:: Data provided ::
.....
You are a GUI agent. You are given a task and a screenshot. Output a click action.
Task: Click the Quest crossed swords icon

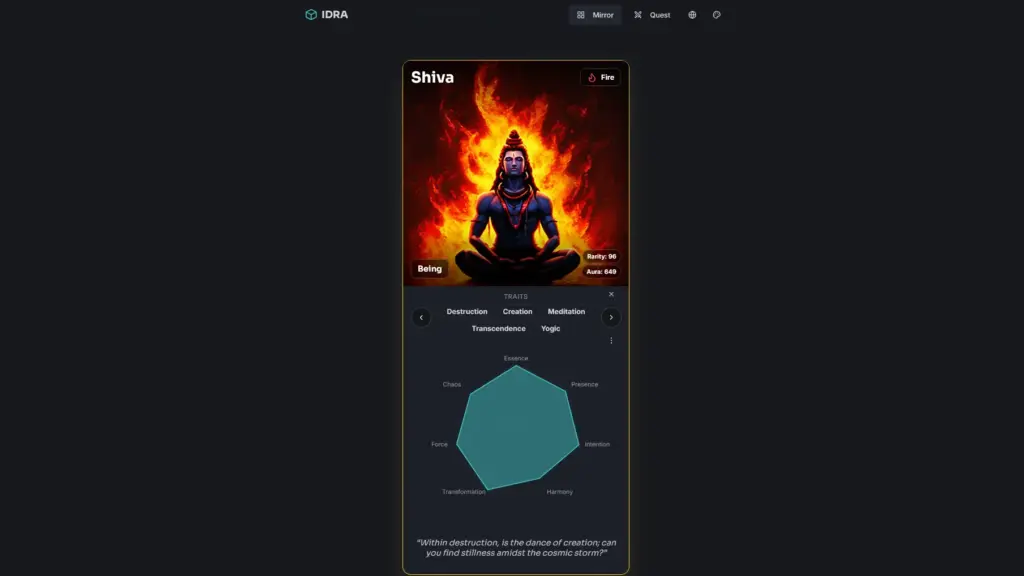pyautogui.click(x=638, y=14)
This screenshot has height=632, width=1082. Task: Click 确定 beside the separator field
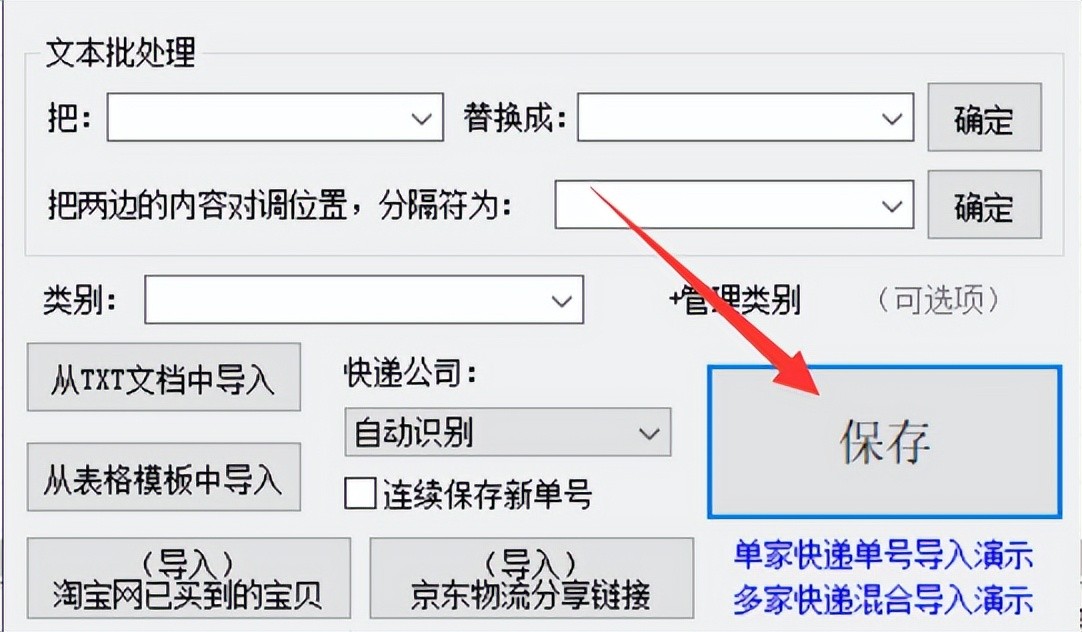(x=984, y=205)
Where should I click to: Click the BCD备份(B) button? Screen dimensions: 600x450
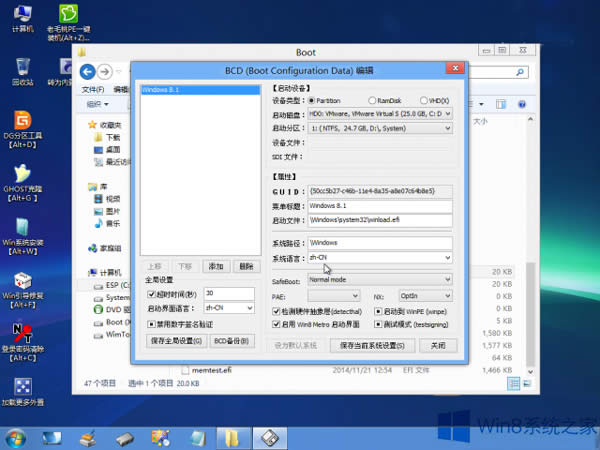233,341
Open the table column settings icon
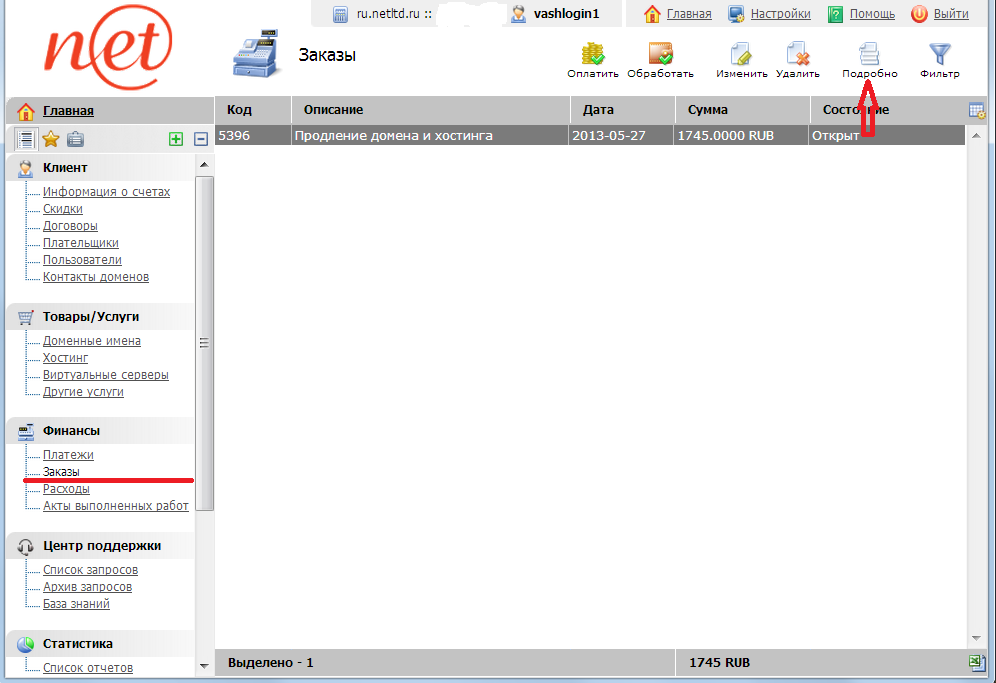996x683 pixels. [x=977, y=110]
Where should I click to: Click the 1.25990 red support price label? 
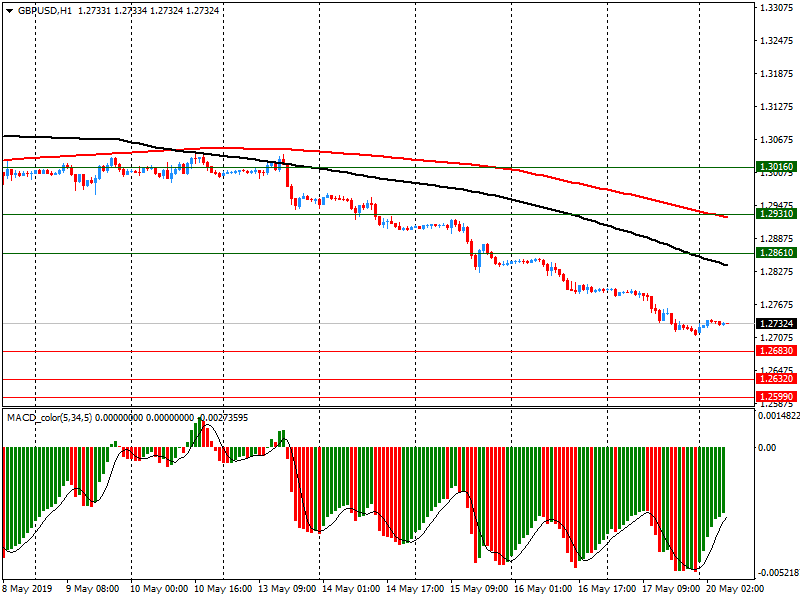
.....
Give the listing again word for word, but drop every picture.

:: Response ::
You are a GUI agent. You are given a task and a screenshot. Output a click action.
Task: Click the Quest crossed swords icon

pyautogui.click(x=638, y=14)
This screenshot has height=632, width=1082. Task: Click 确定 beside the separator field
(x=984, y=205)
Where should I click to: Click the BCD备份(B) button? Screen dimensions: 600x450
233,341
Open the table column settings icon
996x683 pixels. [x=977, y=110]
Where should I click to: Click the 1.25990 red support price label? 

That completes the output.